>> begin PROVIDED PASSAGE

I have stopped keeping separate count for my homepage, but several hundred people a day wander through one or another of these webpages. Nevertheless, I am no longer the go-to site for fecundity, which means I get fewer e-mails than I once did asking for information about the fecundity of freshwater fishes.

16dec2006: The weather is unseasonably warm, and the temperature got up into the 50s several days this week. Even if it were to snow, the ground is warm enough that it would just make things soggy. This is a mixed blessing, since no snow means no prospect of snow bocce.

One of the great things about a big holiday feast is eating leftovers in the days following, but Cristyn and I are both travelling on Boxing Day. As such, we decided to observe Christmas early. Given other obligations, today was the right day to do it. So today is our proxy Christmas or, as we decided to call it, Proximas.

Some of you do not observe Christmas at all, and take umbrage at being wished 'Merry Christmas!' by random shopkeepers and philosophers. Let's generalize the word Proximas to mean whatever December holiday you observe whenever you observe it. It is a portmanteau word already, so we can easily pack Hannukah, Kwanzaa, and Human Light in to it.

Here's wishing ya'll a more or less merry, approximately joyous Proximas.

Hello. 25dec2006: Tomorrow I leave for another APA Eastern, a conference which exists almost entirely because of the philosophy job market. My department is hiring, and I am there to help interview candidates. Since I may not have net access until New Years, here is the the website's year in review: The year before, I started a blog, released a textbook, and launched a webcomic. Other than the occasional Budapest, this year was 'more of same' on all fronts.

>> end PROVIDED PASSAGE
>> begin SUPPLIED DATA

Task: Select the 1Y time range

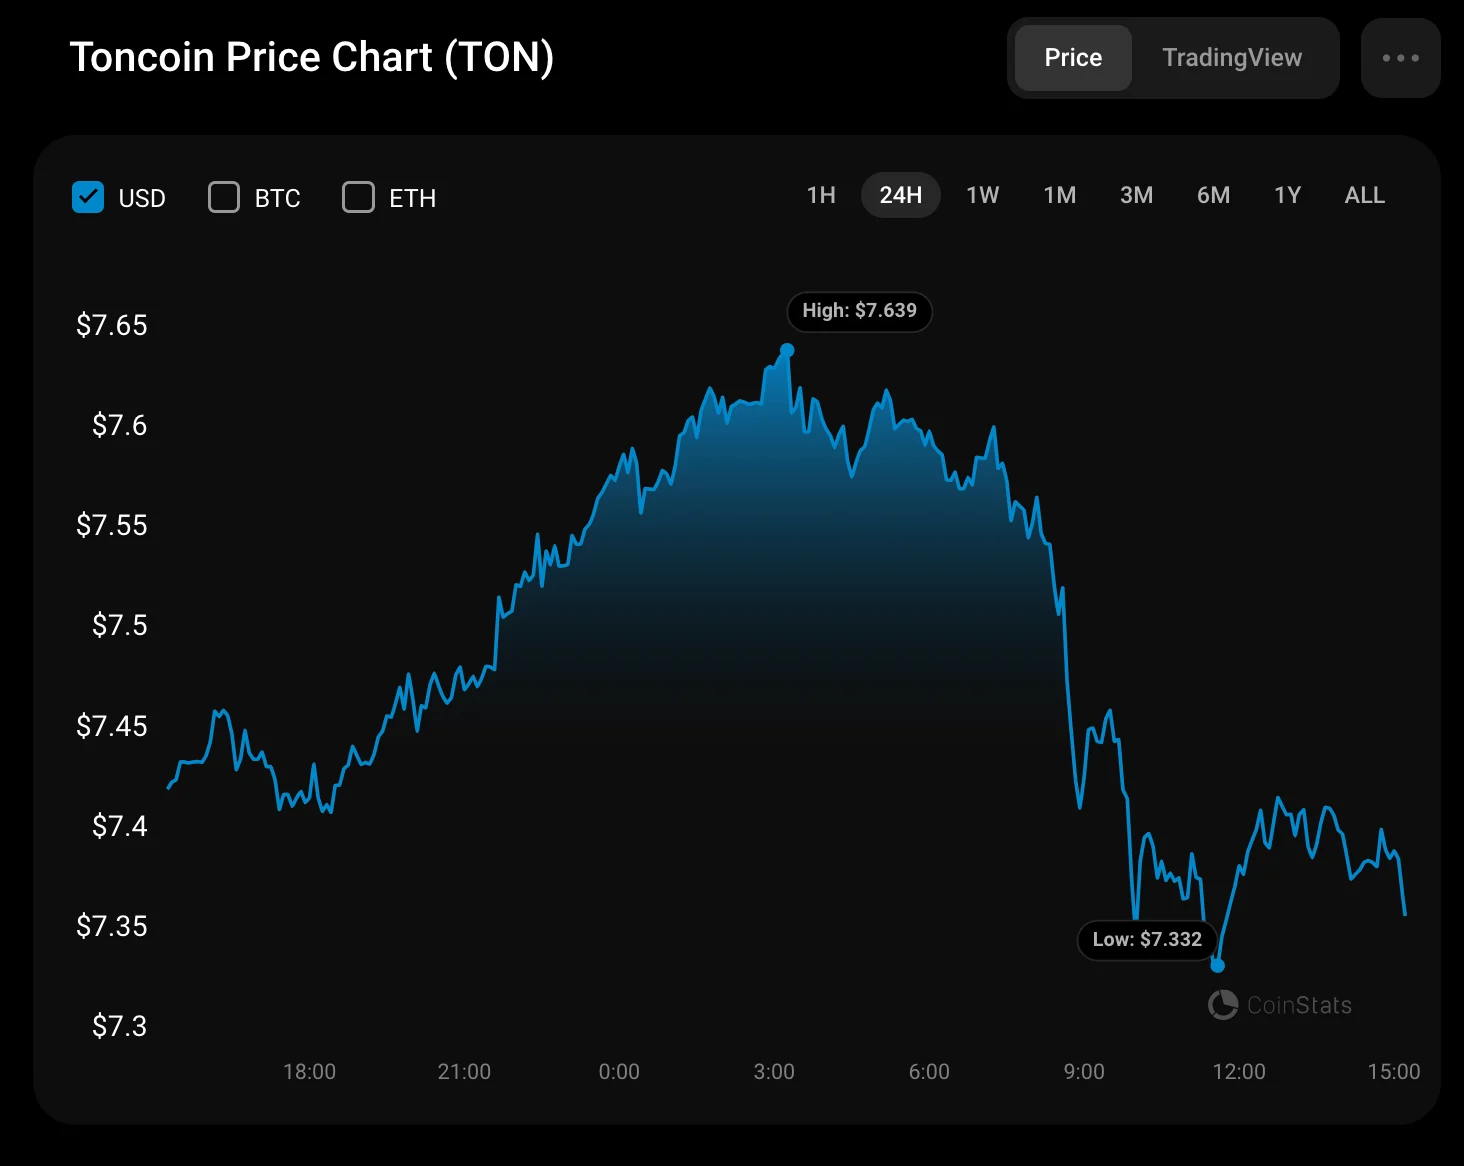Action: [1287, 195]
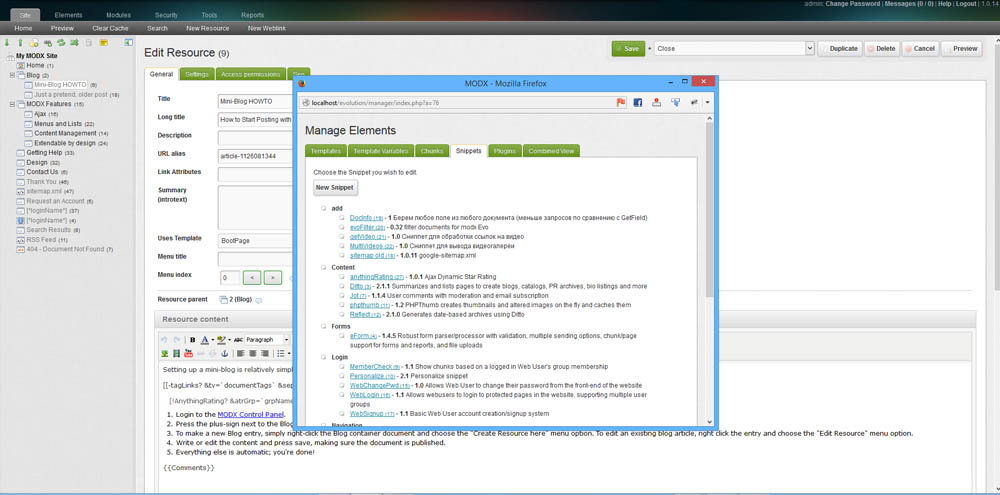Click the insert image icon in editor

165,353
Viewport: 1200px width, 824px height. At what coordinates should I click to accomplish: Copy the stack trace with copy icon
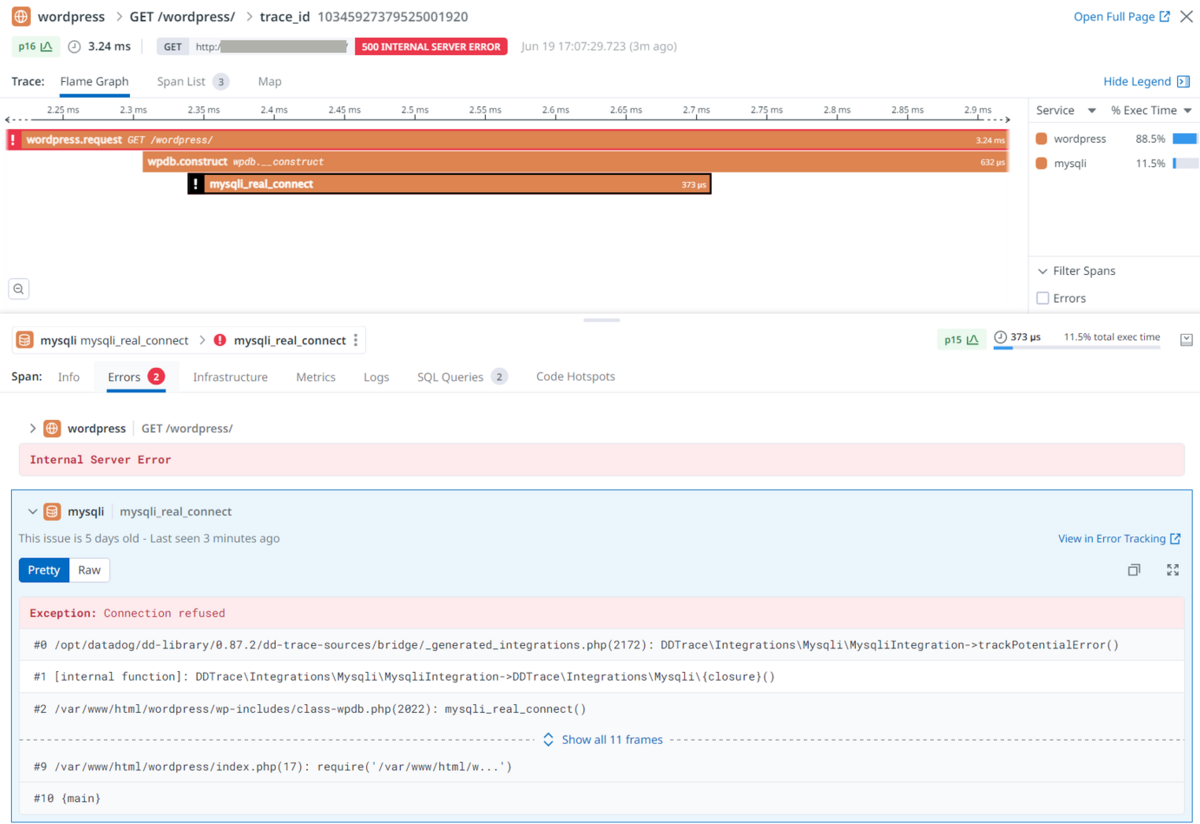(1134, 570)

>> end SUPPLIED DATA

- _EXERCISE REQUIREMENTS_
Can you retype the blog text word for word, starting with "Some of you" and going on through "approximately joyous Proximas."? The entries have nothing to do with the blog text.

- _ANSWER TO THE EXERCISE_
Some of you do not observe Christmas at all, and take umbrage at being wished 'Merry Christmas!' by random shopkeepers and philosophers. Let's generalize the word Proximas to mean whatever December holiday you observe whenever you observe it. It is a portmanteau word already, so we can easily pack Hannukah, Kwanzaa, and Human Light in to it.

Here's wishing ya'll a more or less merry, approximately joyous Proximas.